Many portraits hang in the hallowed halls of Yale University: oil paintings around 4 x 5 feet, with carved and gilded frames. The portraits are often embedded in the architecture itself—focal points at the apex of naves and reference rooms, at the entrances of dorms and labs, overlooking dining halls and conference rooms. Most portray the men who were part of the university’s beginnings and laid its foundations. Often the person in the painting is elevated, their eyes looking slightly downward. The paintings themselves hang in elevated positions, above eye level. The subject is set off against an atmospheric dark background, with glimpses of a room, chair, or window. They are almost all interiors. The light is warm. Some are busts; but in most, the painters take a step back, giving the figure an actual size or larger-than-life physical presence. A hand holds a document, rests on a stack of books. In the moment of the painting they have paused their pursuit of lux et veritas to look out, to be memorialized, honored, remembered—to be seen.
In my photographs, I have harnessed many of the formal conventions and expressive powers of these portraits to honor female subjects in commemoration of the 50th/150th anniversary of coeducation at Yale. All of the women in the photographs are affiliated with Yale, whether as students, faculty, staff, or administrators; and though Yale women live all over the world, these portraits were all taken in New Haven.
That all of these women are affiliated with Yale is at once the purpose of the project and at the same time secondary: a portrait is, first and foremost, about an individual.
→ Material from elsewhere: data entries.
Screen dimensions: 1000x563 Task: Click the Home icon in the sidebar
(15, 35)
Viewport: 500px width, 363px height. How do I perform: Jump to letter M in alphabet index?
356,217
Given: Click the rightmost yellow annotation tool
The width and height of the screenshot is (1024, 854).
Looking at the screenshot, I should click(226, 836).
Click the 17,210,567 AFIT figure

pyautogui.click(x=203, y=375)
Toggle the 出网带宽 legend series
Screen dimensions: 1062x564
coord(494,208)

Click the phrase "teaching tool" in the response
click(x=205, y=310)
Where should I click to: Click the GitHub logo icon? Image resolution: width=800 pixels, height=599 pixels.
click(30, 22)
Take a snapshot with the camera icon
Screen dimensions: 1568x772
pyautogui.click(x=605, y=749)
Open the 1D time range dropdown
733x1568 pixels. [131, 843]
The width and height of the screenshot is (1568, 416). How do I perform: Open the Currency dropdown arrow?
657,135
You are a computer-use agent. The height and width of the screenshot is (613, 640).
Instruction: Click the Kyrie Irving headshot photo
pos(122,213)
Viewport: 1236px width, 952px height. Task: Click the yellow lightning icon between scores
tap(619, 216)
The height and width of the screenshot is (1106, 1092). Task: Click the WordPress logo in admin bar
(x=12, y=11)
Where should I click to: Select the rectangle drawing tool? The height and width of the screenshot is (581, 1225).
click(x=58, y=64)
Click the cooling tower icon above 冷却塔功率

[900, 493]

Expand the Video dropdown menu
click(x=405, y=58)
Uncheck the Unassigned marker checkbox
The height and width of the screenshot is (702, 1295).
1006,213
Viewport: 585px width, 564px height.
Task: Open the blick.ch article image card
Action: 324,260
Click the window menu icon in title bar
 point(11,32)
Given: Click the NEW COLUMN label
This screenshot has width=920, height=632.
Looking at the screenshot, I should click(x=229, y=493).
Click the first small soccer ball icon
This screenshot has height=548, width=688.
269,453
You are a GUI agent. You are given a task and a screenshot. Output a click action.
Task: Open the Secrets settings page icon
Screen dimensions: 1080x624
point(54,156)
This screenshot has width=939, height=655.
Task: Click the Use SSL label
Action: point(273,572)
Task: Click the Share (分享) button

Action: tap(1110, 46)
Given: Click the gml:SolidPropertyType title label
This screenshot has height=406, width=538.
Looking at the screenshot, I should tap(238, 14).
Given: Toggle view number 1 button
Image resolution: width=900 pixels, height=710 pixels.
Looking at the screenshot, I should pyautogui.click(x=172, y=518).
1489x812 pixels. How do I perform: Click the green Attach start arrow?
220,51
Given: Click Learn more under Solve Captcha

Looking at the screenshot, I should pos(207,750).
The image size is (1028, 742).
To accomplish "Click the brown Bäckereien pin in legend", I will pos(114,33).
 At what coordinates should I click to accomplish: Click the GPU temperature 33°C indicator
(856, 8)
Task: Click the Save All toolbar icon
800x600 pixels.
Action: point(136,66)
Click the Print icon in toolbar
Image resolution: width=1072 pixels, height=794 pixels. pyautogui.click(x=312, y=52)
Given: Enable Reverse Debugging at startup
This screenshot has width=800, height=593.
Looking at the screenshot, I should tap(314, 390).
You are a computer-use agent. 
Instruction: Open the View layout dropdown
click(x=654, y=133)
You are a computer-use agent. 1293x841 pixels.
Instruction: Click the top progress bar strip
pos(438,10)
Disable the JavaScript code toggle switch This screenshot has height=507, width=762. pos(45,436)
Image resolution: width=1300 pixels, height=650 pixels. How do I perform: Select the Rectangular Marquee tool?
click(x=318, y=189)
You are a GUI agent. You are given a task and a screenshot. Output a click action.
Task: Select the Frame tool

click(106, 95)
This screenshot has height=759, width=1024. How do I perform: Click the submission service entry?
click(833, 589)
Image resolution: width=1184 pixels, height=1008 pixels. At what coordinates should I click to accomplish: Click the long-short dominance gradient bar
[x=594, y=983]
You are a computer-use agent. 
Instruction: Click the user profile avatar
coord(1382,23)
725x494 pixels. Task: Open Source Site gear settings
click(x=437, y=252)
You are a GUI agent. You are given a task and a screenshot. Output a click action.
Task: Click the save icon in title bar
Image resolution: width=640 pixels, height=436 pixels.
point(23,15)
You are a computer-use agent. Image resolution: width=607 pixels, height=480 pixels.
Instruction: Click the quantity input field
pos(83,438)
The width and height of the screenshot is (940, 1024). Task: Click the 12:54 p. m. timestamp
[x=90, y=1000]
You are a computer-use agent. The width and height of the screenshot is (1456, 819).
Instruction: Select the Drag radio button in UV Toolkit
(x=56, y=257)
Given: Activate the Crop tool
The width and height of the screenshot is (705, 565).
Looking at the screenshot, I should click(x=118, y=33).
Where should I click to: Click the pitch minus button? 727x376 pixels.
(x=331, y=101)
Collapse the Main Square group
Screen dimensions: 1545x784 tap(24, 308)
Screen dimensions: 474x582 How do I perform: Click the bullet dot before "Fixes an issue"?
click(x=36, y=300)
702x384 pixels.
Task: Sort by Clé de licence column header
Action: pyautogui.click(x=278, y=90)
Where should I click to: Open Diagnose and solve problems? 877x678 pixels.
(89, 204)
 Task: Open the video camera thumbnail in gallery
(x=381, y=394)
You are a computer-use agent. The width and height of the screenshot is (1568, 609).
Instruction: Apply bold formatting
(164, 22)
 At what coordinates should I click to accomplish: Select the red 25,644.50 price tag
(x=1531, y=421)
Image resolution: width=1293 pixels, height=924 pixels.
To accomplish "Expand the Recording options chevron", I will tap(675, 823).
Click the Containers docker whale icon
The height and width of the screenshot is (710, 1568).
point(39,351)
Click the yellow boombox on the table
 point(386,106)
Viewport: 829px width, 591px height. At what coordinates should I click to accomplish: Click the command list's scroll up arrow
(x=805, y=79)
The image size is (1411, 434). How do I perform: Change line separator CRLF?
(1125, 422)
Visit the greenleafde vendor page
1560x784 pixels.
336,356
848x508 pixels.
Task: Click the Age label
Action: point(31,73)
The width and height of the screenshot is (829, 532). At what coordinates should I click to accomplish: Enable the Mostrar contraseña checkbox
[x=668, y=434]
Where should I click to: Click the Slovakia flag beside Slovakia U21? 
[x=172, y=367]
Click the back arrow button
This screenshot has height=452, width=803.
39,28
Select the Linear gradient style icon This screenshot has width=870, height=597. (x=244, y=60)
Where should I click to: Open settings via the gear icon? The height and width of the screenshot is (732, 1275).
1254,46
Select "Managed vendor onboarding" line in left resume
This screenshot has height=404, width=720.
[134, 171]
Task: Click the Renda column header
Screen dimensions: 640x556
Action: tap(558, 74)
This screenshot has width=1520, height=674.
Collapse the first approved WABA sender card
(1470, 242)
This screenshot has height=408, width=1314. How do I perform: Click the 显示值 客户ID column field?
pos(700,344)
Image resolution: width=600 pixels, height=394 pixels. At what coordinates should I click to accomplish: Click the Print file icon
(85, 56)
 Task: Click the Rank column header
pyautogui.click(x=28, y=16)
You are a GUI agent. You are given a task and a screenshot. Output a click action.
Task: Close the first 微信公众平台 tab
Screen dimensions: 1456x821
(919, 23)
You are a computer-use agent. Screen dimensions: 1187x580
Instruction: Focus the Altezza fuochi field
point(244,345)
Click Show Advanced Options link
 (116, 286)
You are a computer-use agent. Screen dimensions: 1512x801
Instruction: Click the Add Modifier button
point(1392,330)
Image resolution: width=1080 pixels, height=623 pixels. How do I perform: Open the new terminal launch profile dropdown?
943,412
The photograph is not the person, but a description and interpretation of the encounter between the person in the photograph and the photographer behind the camera. The quiet event of the photograph, however fixed and formal, is still a fragmentary glimpse. The encounter can include both trust and doubt, comfort and discomfort. These tensions are what make a portrait feel psychologically alive, what allow the photograph to explore and describe the complex interiority of the person. I intend this attention and the description of these individuals to be honorific and commemorative.
This show presents twelve portraits from the larger series and includes contact sheets, traces of the process from which the final portrait emerges.